***** Passage for review

So why would you want to break the assumption of logical immutability when dealing with a deployed smart contract? The answer is that it allows us to upgrade the contracts to improve the functionality. But the reality is that you can already do this fairly easily. You can just deploy an entirely new contract suite whenever you need to upgrade, then users can use a migration contract to convert their old tokens to the new tokens and take advantage of the new logic.

This is definitely a better solution from a security perspective, but it is simply not practical from a usability perspective for two reasons. The first is that if you are rapidly iterating on a system you may make 2-3 upgrades per year. This would require a token swap 2-3 times per year, which is a lot of friction for users. It also means you will likely have tokens spread across four or more generations of contracts for ever. The second reason it’s not practical is that it means external services must regularly update the addresses they use to contract to the contracts, which is even less practical.

The smart contract trilemma

With all this in mind, any smart contract project is presented with a trilemma: pick two from Usability, Security and Speed (of iteration). We chose usability and speed of iteration, but we believe this was the pragmatic choice for two reasons. The first is that you need to trust the team initially anyway. This argument is somewhat akin to the PoW miner collusion argument: yes, miners could collude and launch a 51% attack, but it would destroy their investment in mining equipment. Now, this is not a perfect argument, but in this case our view is that in the early stages it would be unprofitable for the team to collude to steal the tokens or destroy their value, especially (and I am just being frank here) when the treasury—which is the real value in the early stages—was already controlled by the team. But the more important point is that the trilemma can be flipped later! You can actually decide to replace Speed with Security once speed is less important. And this is a critical point. Speed of iteration is so much more valuable than security early on in a project’s life that without it you are seriously lowering the expected outcomes for the project, so increased trust is a false promise.

OK, so two questions follow from this argument, the first is when do you flip the trilemma and more importantly how?

Let’s start with when. Personally, I believe you do it when the community demands it. But you can also do it slowly rather than all at once. There are numerous bridges in the Synthetix system that can be cut to remove privileges from the engineering team. I think we are getting close to a point where we need to start doing this. To that end we will be releasing a roadmap for the second half of the year and it will lay out the aspects we intend to make immutable. There is obviously risk here, in that if something goes wrong we will be forced to use the token swap route, but that is not the worst fallback to have.

**********

_Job item_
Return, word for word, the part of the passage on upgrading smart contracts that opens with the words containing "This is definitely" and closes with "even less practical.". The listing that follows has no connection to the passage on upgrading smart contracts.

***** Provided material

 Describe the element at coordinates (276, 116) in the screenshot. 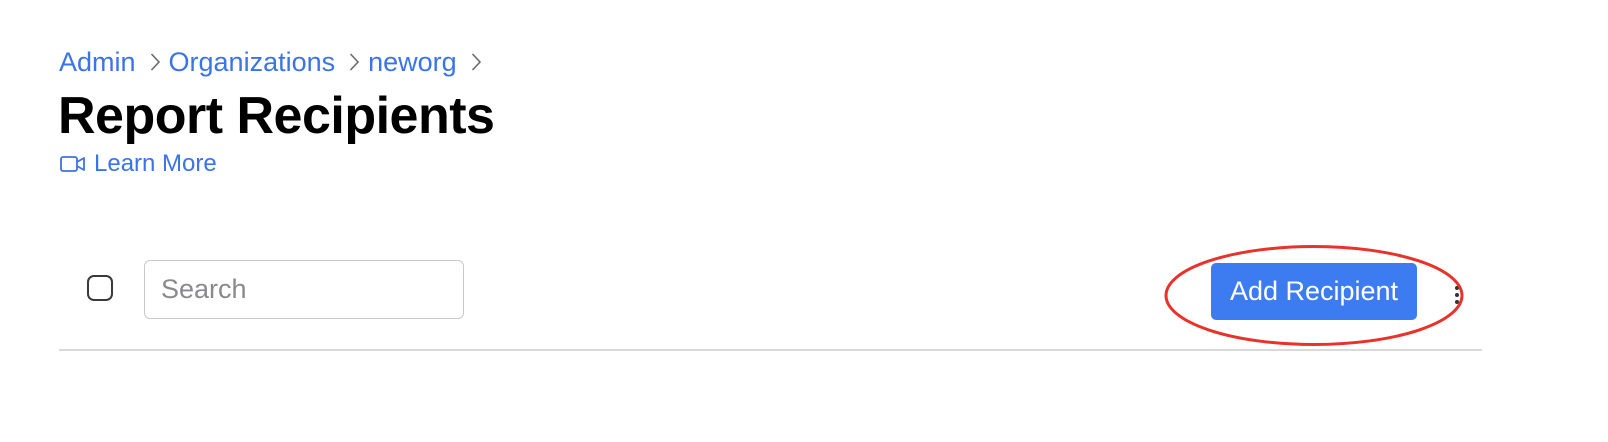

I see `page-title: Report Recipients` at that location.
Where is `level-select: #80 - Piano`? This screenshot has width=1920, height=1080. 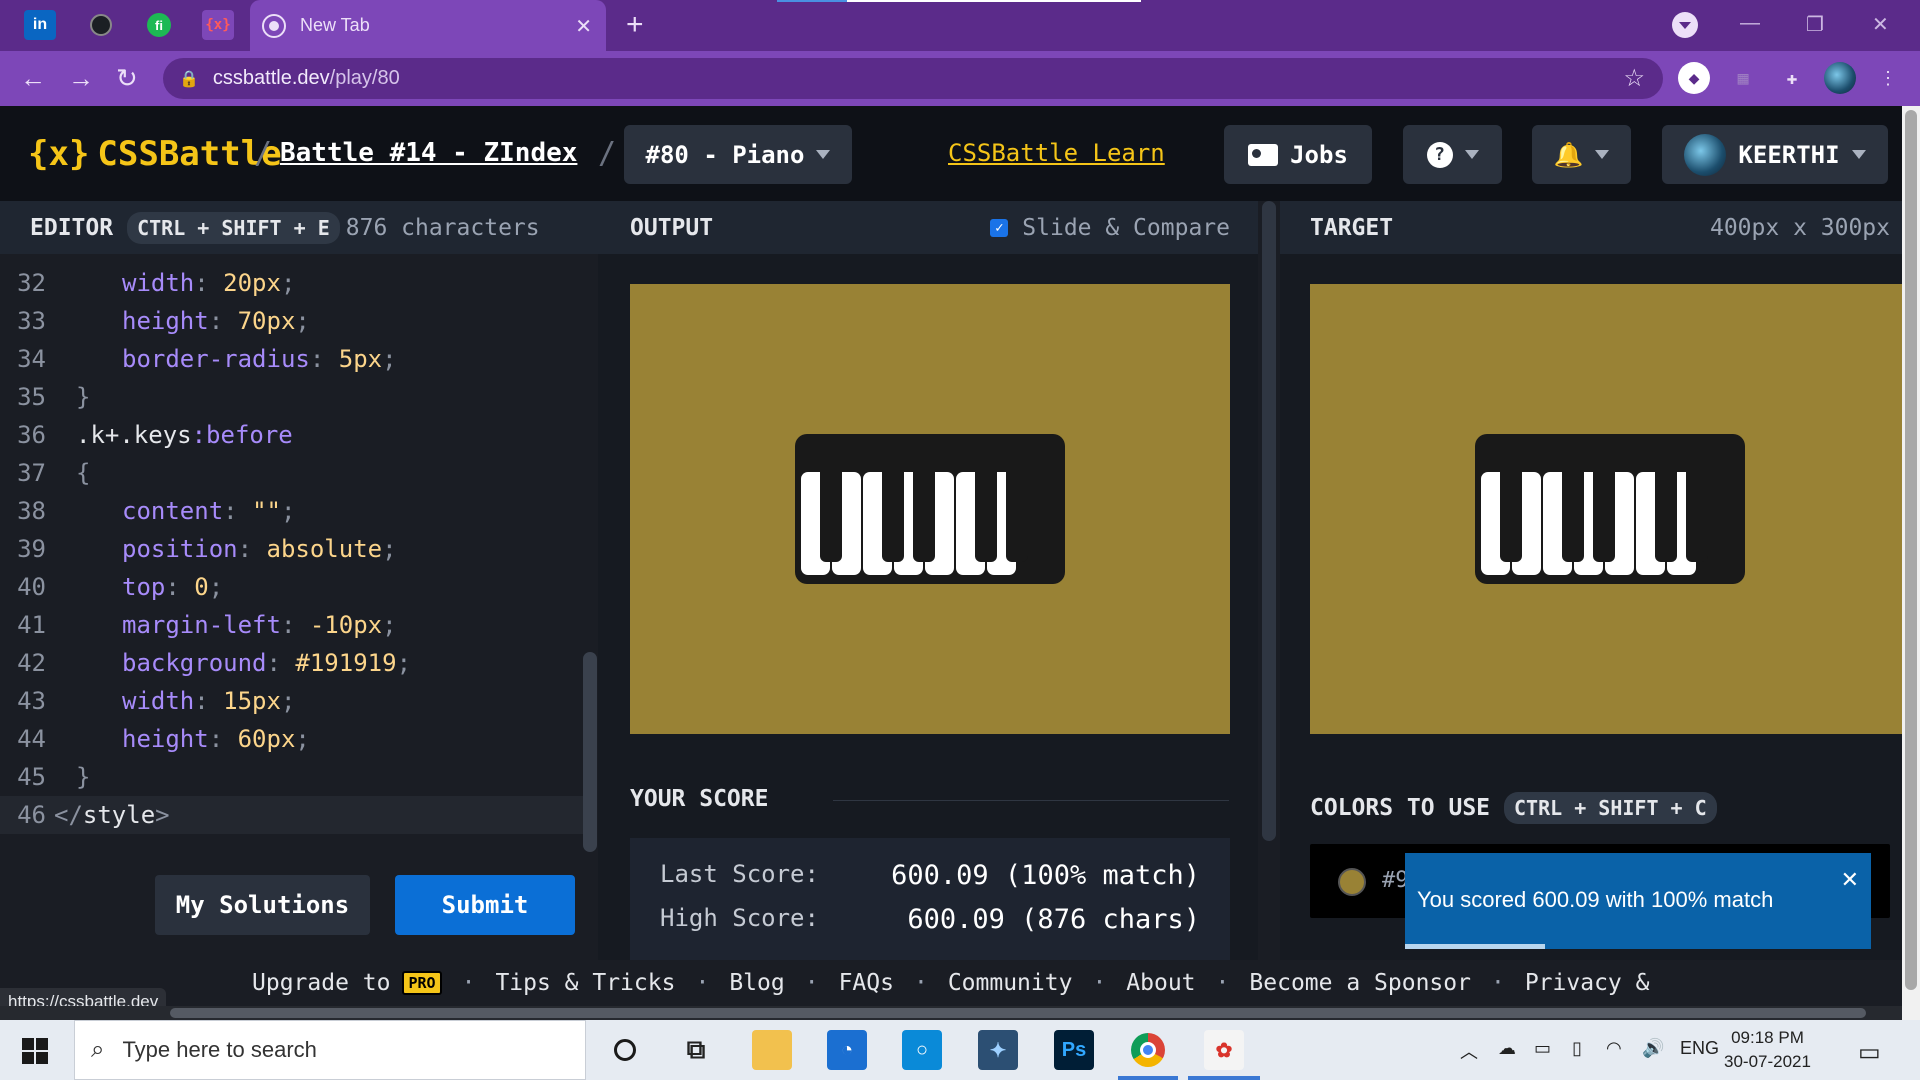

**********

_Exercise answer_
This is definitely a better solution from a security perspective, but it is simply not practical from a usability perspective for two reasons. The first is that if you are rapidly iterating on a system you may make 2-3 upgrades per year. This would require a token swap 2-3 times per year, which is a lot of friction for users. It also means you will likely have tokens spread across four or more generations of contracts for ever. The second reason it’s not practical is that it means external services must regularly update the addresses they use to contract to the contracts, which is even less practical.